SET EXERCISE:
Can you put the lines below into a JSON list of strings, one string for each line, with blank lines left out?

Target position records:
□ □ □

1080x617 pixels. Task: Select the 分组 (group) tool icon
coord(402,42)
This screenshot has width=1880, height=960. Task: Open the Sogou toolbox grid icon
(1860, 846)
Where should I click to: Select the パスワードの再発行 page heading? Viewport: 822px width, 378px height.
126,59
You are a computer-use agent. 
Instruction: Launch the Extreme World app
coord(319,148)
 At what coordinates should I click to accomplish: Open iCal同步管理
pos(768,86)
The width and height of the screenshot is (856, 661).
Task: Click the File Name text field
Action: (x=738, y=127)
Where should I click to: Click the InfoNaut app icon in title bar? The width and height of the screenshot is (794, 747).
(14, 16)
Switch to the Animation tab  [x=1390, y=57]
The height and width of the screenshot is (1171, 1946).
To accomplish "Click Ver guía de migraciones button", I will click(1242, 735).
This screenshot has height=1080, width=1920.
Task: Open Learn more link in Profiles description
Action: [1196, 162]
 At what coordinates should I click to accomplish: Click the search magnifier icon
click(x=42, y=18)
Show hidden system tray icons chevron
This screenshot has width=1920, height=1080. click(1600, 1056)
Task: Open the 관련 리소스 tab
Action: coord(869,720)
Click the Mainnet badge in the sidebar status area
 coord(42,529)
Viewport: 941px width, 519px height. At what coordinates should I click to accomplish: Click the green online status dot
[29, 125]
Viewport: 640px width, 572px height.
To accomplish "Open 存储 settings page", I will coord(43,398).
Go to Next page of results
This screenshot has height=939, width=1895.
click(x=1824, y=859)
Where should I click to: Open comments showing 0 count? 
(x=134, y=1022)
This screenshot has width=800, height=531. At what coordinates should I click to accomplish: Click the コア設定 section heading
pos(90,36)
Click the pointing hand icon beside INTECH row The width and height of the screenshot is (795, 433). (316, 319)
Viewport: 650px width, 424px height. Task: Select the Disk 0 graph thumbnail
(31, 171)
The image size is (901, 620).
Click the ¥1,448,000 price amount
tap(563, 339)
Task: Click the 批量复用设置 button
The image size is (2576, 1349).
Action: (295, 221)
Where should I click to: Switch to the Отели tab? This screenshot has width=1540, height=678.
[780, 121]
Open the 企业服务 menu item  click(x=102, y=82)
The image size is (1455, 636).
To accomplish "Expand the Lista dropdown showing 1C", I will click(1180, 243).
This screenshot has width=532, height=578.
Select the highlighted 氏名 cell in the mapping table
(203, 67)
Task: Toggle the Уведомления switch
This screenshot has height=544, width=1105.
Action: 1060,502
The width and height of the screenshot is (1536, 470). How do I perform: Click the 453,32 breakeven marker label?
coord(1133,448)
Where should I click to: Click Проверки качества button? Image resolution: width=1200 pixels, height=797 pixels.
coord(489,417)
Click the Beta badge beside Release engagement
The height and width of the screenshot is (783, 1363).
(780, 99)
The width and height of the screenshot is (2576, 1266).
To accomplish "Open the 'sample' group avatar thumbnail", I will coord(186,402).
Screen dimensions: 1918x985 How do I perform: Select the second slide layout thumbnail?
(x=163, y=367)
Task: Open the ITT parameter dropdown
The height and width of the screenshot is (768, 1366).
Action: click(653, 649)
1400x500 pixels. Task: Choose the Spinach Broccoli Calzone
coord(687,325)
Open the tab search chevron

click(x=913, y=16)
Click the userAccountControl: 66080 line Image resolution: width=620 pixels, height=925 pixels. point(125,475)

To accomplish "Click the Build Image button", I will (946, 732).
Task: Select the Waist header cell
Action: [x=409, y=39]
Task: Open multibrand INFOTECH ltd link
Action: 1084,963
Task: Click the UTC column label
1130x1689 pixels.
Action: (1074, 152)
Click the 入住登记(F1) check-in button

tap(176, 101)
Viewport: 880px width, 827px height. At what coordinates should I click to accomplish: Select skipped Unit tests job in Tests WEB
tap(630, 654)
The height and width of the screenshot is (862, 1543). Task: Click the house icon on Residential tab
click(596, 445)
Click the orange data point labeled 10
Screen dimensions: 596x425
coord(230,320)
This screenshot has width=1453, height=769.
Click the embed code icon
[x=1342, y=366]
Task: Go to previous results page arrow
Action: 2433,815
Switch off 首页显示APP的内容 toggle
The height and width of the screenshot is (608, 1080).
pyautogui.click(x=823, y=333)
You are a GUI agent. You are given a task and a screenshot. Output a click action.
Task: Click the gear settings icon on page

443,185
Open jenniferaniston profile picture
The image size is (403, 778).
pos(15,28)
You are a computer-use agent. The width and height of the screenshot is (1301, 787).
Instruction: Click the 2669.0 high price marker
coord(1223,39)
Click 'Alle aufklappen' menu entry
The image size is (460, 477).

□ □ □

EXERCISE OUTPUT:
[
  "1080x617 pixels. Task: Select the 分组 (group) tool icon",
  "coord(402,42)",
  "This screenshot has width=1880, height=960. Task: Open the Sogou toolbox grid icon",
  "(1860, 846)",
  "Where should I click to: Select the パスワードの再発行 page heading? Viewport: 822px width, 378px height.",
  "126,59",
  "You are a computer-use agent. ",
  "Instruction: Launch the Extreme World app",
  "coord(319,148)",
  " At what coordinates should I click to accomplish: Open iCal同步管理",
  "pos(768,86)",
  "The width and height of the screenshot is (856, 661).",
  "Task: Click the File Name text field",
  "Action: (x=738, y=127)",
  "Where should I click to: Click the InfoNaut app icon in title bar? The width and height of the screenshot is (794, 747).",
  "(14, 16)",
  "Switch to the Animation tab  [x=1390, y=57]",
  "The height and width of the screenshot is (1171, 1946).",
  "To accomplish \"Click Ver guía de migraciones button\", I will click(1242, 735).",
  "This screenshot has height=1080, width=1920.",
  "Task: Open Learn more link in Profiles description",
  "Action: [1196, 162]",
  " At what coordinates should I click to accomplish: Click the search magnifier icon",
  "click(x=42, y=18)",
  "Show hidden system tray icons chevron",
  "This screenshot has width=1920, height=1080. click(1600, 1056)",
  "Task: Open the 관련 리소스 tab",
  "Action: coord(869,720)",
  "Click the Mainnet badge in the sidebar status area",
  " coord(42,529)",
  "Viewport: 941px width, 519px height. At what coordinates should I click to accomplish: Click the green online status dot",
  "[29, 125]",
  "Viewport: 640px width, 572px height.",
  "To accomplish \"Open 存储 settings page\", I will coord(43,398).",
  "Go to Next page of results",
  "This screenshot has height=939, width=1895.",
  "click(x=1824, y=859)",
  "Where should I click to: Open comments showing 0 count? ",
  "(x=134, y=1022)",
  "This screenshot has width=800, height=531. At what coordinates should I click to accomplish: Click the コア設定 section heading",
  "pos(90,36)",
  "Click the pointing hand icon beside INTECH row The width and height of the screenshot is (795, 433). (316, 319)",
  "Viewport: 650px width, 424px height. Task: Select the Disk 0 graph thumbnail",
  "(31, 171)",
  "The image size is (901, 620).",
  "Click the ¥1,448,000 price amount",
  "tap(563, 339)",
  "Task: Click the 批量复用设置 button",
  "The image size is (2576, 1349).",
  "Action: (295, 221)",
  "Where should I click to: Switch to the Отели tab? This screenshot has width=1540, height=678.",
  "[780, 121]",
  "Open the 企业服务 menu item  click(x=102, y=82)",
  "The image size is (1455, 636).",
  "To accomplish \"Expand the Lista dropdown showing 1C\", I will click(1180, 243).",
  "This screenshot has width=532, height=578.",
  "Select the highlighted 氏名 cell in the mapping table",
  "(203, 67)",
  "Task: Toggle the Уведомления switch",
  "This screenshot has height=544, width=1105.",
  "Action: 1060,502",
  "The width and height of the screenshot is (1536, 470). How do I perform: Click the 453,32 breakeven marker label?",
  "coord(1133,448)",
  "Where should I click to: Click Проверки качества button? Image resolution: width=1200 pixels, height=797 pixels.",
  "coord(489,417)",
  "Click the Beta badge beside Release engagement",
  "The height and width of the screenshot is (783, 1363).",
  "(780, 99)",
  "The width and height of the screenshot is (2576, 1266).",
  "To accomplish \"Open the 'sample' group avatar thumbnail\", I will coord(186,402).",
  "Screen dimensions: 1918x985 How do I perform: Select the second slide layout thumbnail?",
  "(x=163, y=367)",
  "Task: Open the ITT parameter dropdown",
  "The height and width of the screenshot is (768, 1366).",
  "Action: click(653, 649)",
  "1400x500 pixels. Task: Choose the Spinach Broccoli Calzone",
  "coord(687,325)",
  "Open the tab search chevron",
  "click(x=913, y=16)",
  "Click the userAccountControl: 66080 line Image resolution: width=620 pixels, height=925 pixels. point(125,475)",
  "To accomplish \"Click the Build Image button\", I will (946, 732).",
  "Task: Select the Waist header cell",
  "Action: [x=409, y=39]",
  "Task: Open multibrand INFOTECH ltd link",
  "Action: 1084,963",
  "Task: Click the UTC column label",
  "1130x1689 pixels.",
  "Action: (1074, 152)",
  "Click the 入住登记(F1) check-in button",
  "tap(176, 101)",
  "Viewport: 880px width, 827px height. At what coordinates should I click to accomplish: Select skipped Unit tests job in Tests WEB",
  "tap(630, 654)",
  "The height and width of the screenshot is (862, 1543). Task: Click the house icon on Residential tab",
  "click(596, 445)",
  "Click the orange data point labeled 10",
  "Screen dimensions: 596x425",
  "coord(230,320)",
  "This screenshot has width=1453, height=769.",
  "Click the embed code icon",
  "[x=1342, y=366]",
  "Task: Go to previous results page arrow",
  "Action: 2433,815",
  "Switch off 首页显示APP的内容 toggle",
  "The height and width of the screenshot is (608, 1080).",
  "pyautogui.click(x=823, y=333)",
  "You are a GUI agent. You are given a task and a screenshot. Output a click action.",
  "Task: Click the gear settings icon on page",
  "443,185",
  "Open jenniferaniston profile picture",
  "The image size is (403, 778).",
  "pos(15,28)",
  "You are a computer-use agent. The width and height of the screenshot is (1301, 787).",
  "Instruction: Click the 2669.0 high price marker",
  "coord(1223,39)",
  "Click 'Alle aufklappen' menu entry",
  "The image size is (460, 477)."
]